Signs of Healing in Housing, Manufacturing Lift Stocks

By Renae Merle
Washington Post Staff Writer
Monday, August 3, 2009; 4:36 PM

Stocks rose Monday as fresh economic data showed improvement in the housing and manufacturing sectors.

The Dow Jones industrial average gained 114.95 points , or 1.25 percent, to close at 9286.56, while the Standard & Poor's 500-stock index climbed 15.15 points, or 1.53 percent, to close at 1002.63. The tech-heavy Nasdaq rose 30.11 points, or 1.52 percent, or to 2008.61.

All of the major indexes are trading at their highest levels so far this year. The S&P crossed 1,000 for the first time since November.

Investors were encouraged by stronger-than-expected economic data, including a Commerce Department report showing that construction spending climbed by 0.3 percent in June compared with the prior month. Analysts had expected spending to decline slightly.

Residential construction spending, for example, rose 0.7 percent, the latest indicator that the housing sector could be on the mend. New home sales spiked last month, and home prices have begun to stabilize in some parts of the country.
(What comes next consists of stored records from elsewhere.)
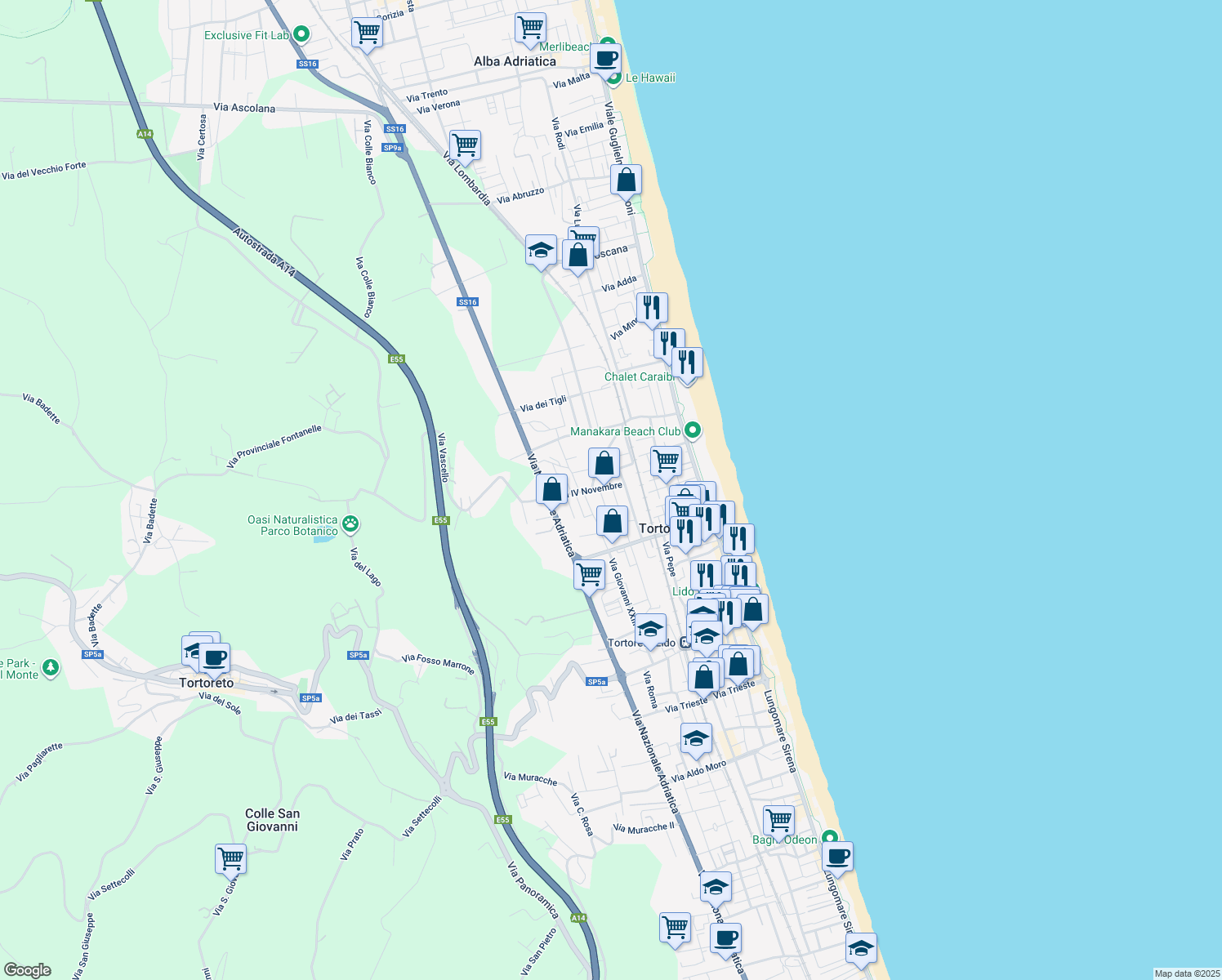Screen dimensions: 1222x980
Task: Click the Chalet Caraibi place label
Action: [x=640, y=376]
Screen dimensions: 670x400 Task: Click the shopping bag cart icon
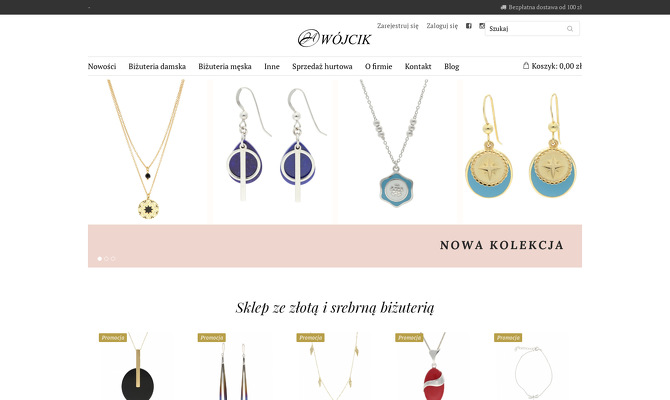(526, 66)
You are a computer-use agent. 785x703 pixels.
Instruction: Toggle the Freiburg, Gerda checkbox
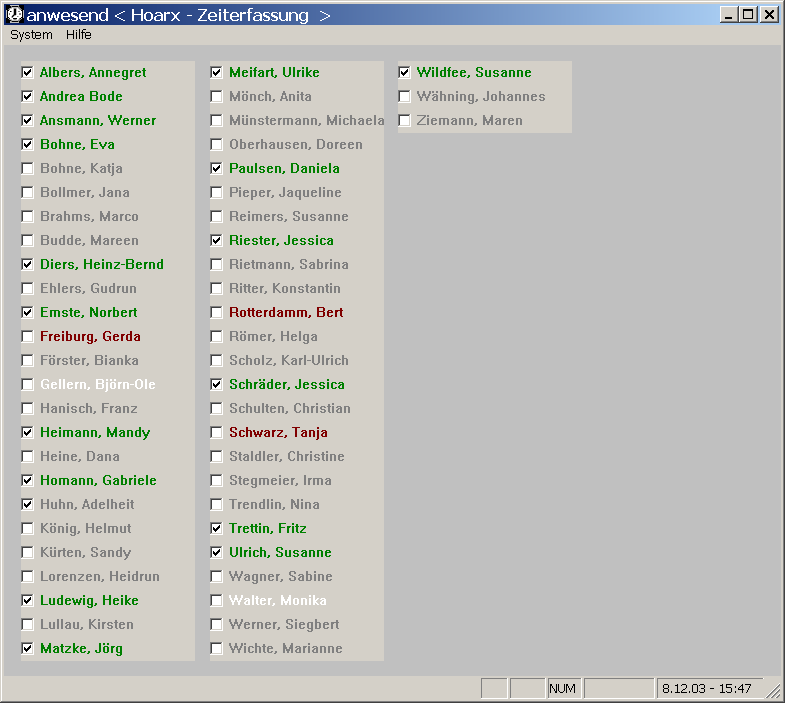[27, 337]
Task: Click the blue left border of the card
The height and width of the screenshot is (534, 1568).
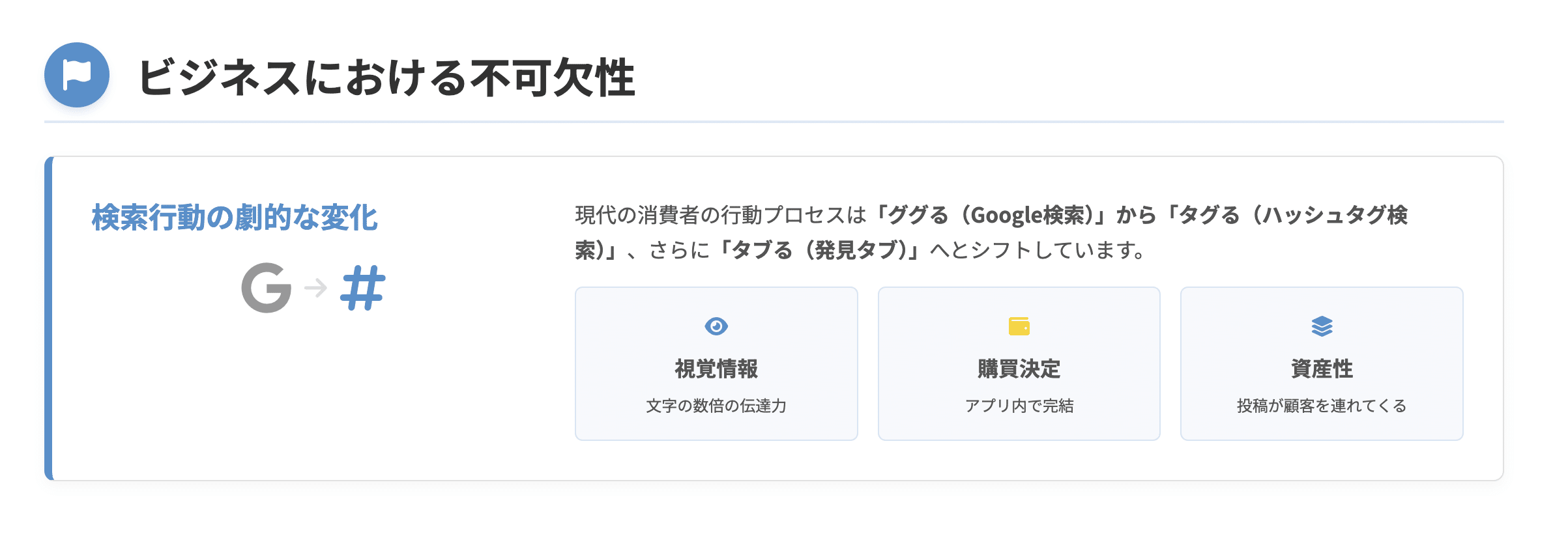Action: [48, 318]
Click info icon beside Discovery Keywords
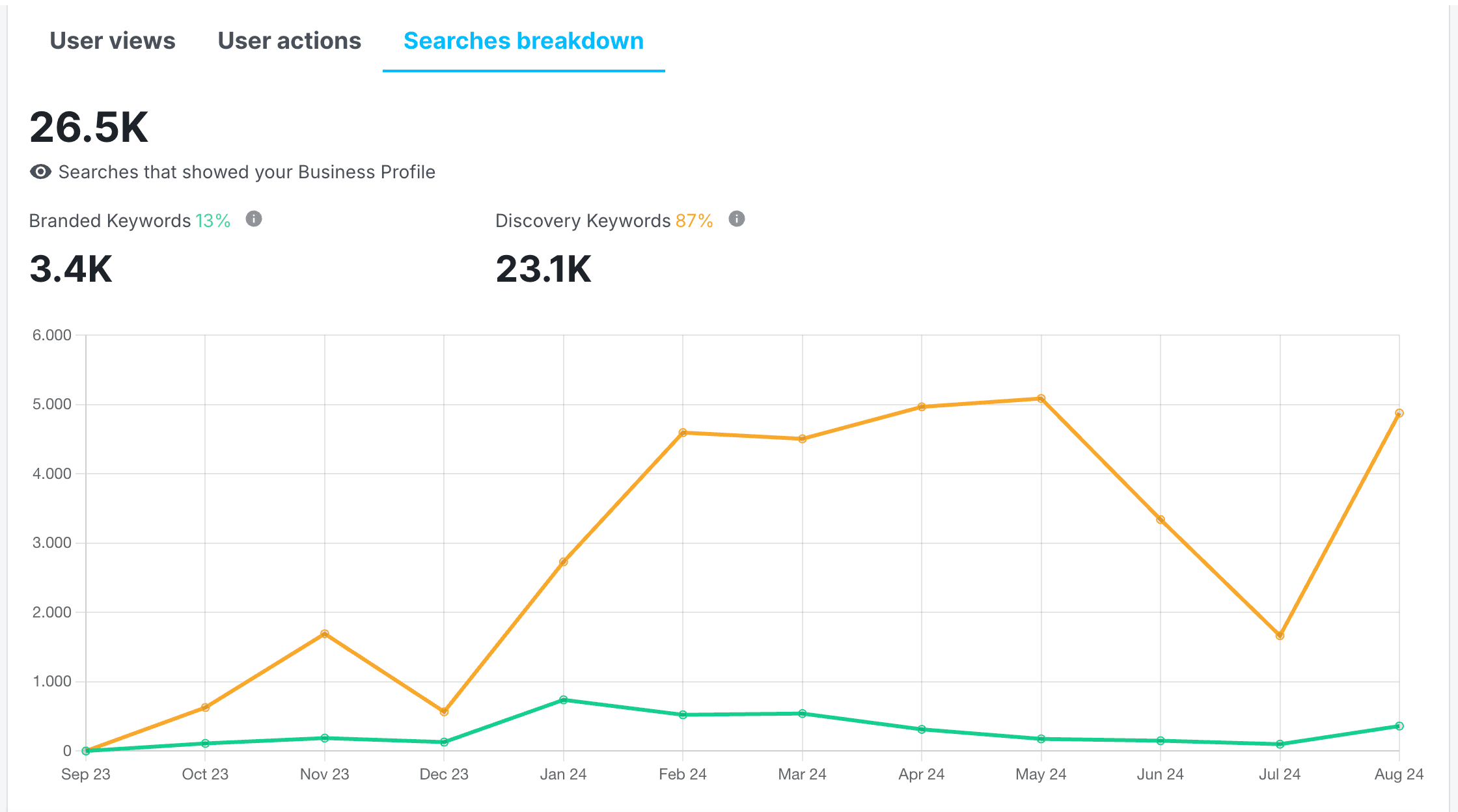Image resolution: width=1458 pixels, height=812 pixels. (x=736, y=219)
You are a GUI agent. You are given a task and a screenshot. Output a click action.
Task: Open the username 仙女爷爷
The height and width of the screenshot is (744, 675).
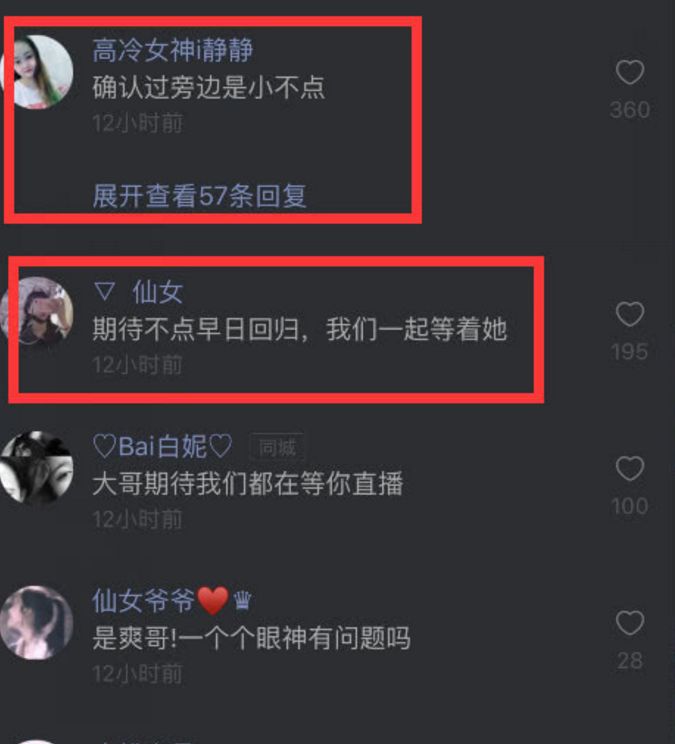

Also, the Institute for Supply Management, a private trade group, said its manufacturing index rose to 48.9 last month from 44.8 in June. That was a bigger increase than analysts were expecting. The sector is still shrinking, but at a slower rate, according to the report.

"It would be difficult to convince many manufacturers that we are on the brink of recovery, but the data suggests that we will see growth in the third quarter if the trends continue," Norbert J. Ore, chair of committee that conducts the survey, said in a statement.

The report indicates that "that manufacturing industries are in the process of breaking out of a very long production recession," Brian Bethune, chief U.S. financial economist for IHS Global Insight, said in a research note.

Crude oil prices jumped more than 3 percent to above $71.58 a barrel on the New York Mercantile Exchange. That helped lift energy stocks, including ConocoPhillips, which was up 2.9 percent.

Ford shares rose more than 4 percent after the auto company posted its first monthly sales increase in two years.

European markets were also up. London's FTSE and the Dax in Germany were up 1.6 percent and 1.8 percent, respectively. Japan's Nikkei was flat.